L’avocate et fille du défunt milliardaise estime que le fils du président de la République n’a pas par son action, honoré la mémoire de Fotso Victor qui partageait les mêmes visions que Paul Biya. C’est la quintessence d’un message qu’elle a publié le 17 novembre 2021 sur Facebook. 

Franck Biya Njoya
Franck Biya à Foumban (c) Droits réservés

 Je ne pouvais vous écrire sans bonnes raisons. Les enfants de personnages publics étant trop facilement harcelés, il était essentiel d’éviter l’erreur grossière hélas assez fréquente de beaucoup : nous nier toute individualité voire toute humanité en présumant par paresse intellectuelle, ressentiment ou envie que le nom et l’habit font le moine afin de de juger et condamner. Mon expérience me permet de savoir que lorsqu’on rejette l’inculture, il n’est guère facile de faire partie de la progéniture d’un être qui n’appartient pas à sa famille mais à tout un pays.
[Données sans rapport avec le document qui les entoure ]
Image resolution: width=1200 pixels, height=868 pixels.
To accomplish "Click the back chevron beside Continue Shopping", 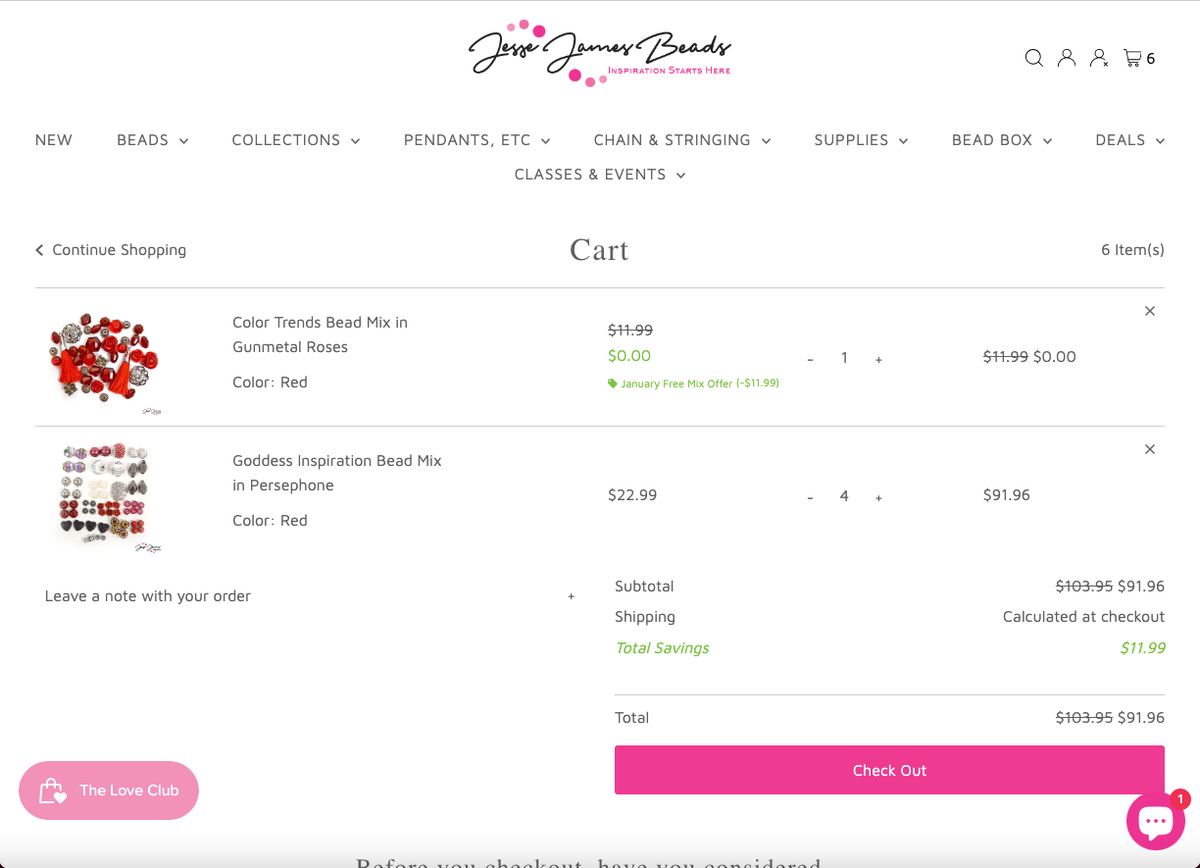I will (x=38, y=250).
Certes, nos patronymes confèrent des privilèges mais si on acquiert des valeurs structurantes, ils s’accompagnent de responsabilités dont la plus importante est de respecter ce qui a été sans le mythifier pour avancer. Oui, on naît Biya ou Fotso, mais cette filiation cesse d’être une coquille vide mais tapageuse parfois meurtrissante pour prendre corps quand on connaît son histoire en acquérant le sens de l’Histoire.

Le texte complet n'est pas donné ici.